Kirk’s Dik Dik are the largest amongst Dik Diks at 18 inches tallest and about 7 kgs weight. They’re water independent and get their water from their diet. The live in monogamous pairs, in territories that can be as small as 2 acres. Some couples can spend their whole lives in that territory if everything goes well for them. They are known to mark their territories with dung and urine in a ritual that both partners partake in. They can have upto two offspring per year and produce one offspring per gestation. The offspring stays with the parents till another is born usually after which the young one is chased away by the parents and will go out to find its own partner and territory.

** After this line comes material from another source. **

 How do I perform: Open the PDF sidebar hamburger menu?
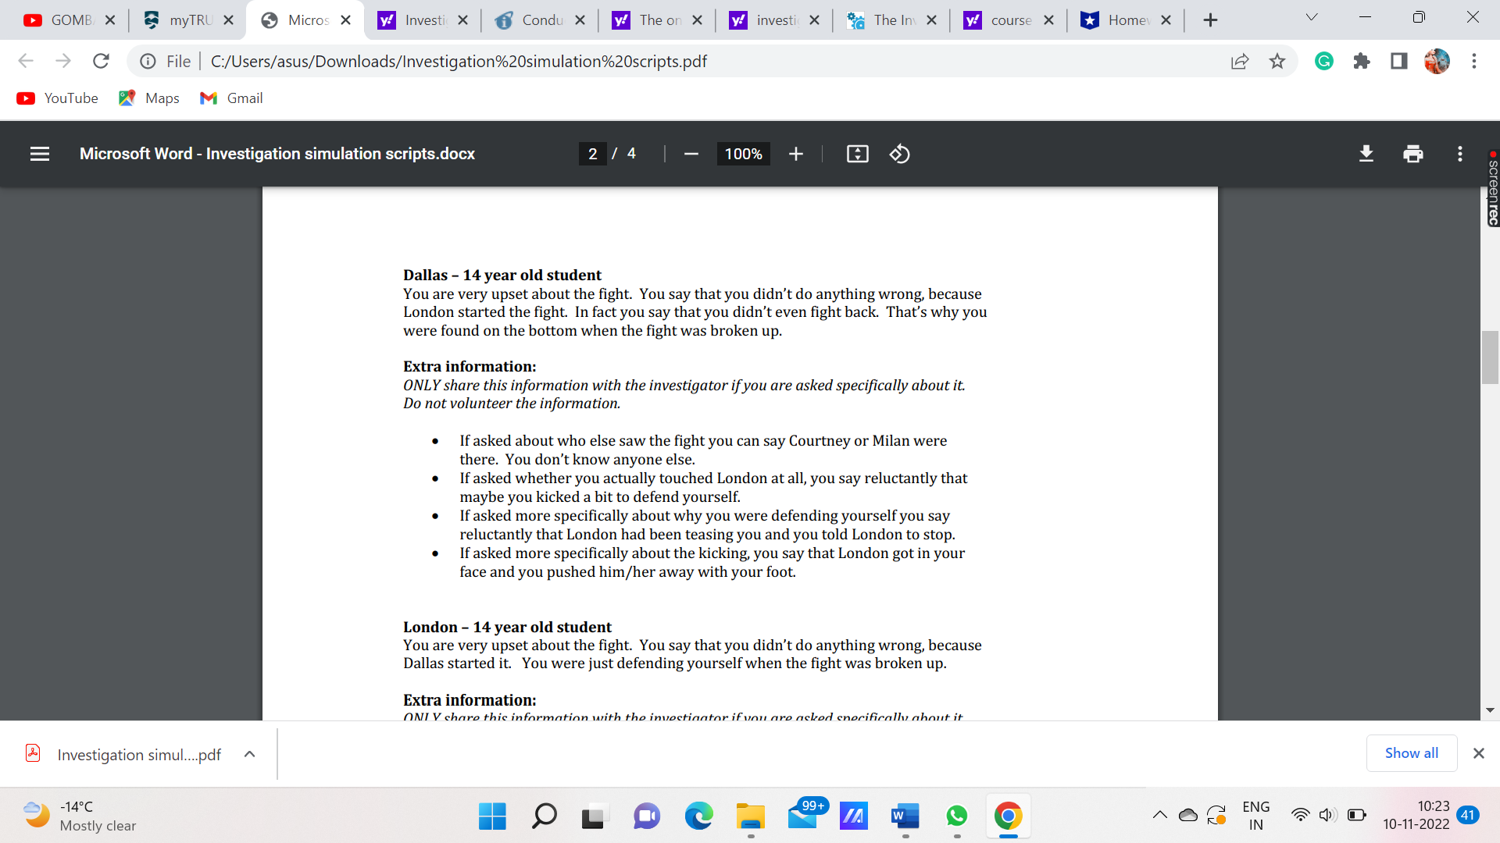click(x=40, y=154)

These guys are hunted by pretty much anyone I’d recon. There’s videos out there with these guys taking big risks as a family to escape predators and I think that the freeze reaction I saw is the first step before the bolt. It doesn’t really help that people hunt these poor frozen easy targets for their hides and bones and they’re often caught up in snares as well. Hunters apparently dislike them cause they alert bigger game about our presence adding to the danger that surrounds these cute things. Interestingly, they benefit from slash and burn agriculture as it leads to the regrowth of shrubs and that is what they prefer for food and shelter to taller trees and bush.
Im so glad to have taken the chance at meeting the Kirk’s Dik Dik that afternoon. They really turned out to be a novelty like no other and are probably among the most original creations of Nature. There are 3 other kinds of Dik Dik out there and all of the others are smaller. That said, what I most want with these guys is to capture them fighting. Tough one that. Oh well, a man can dream right?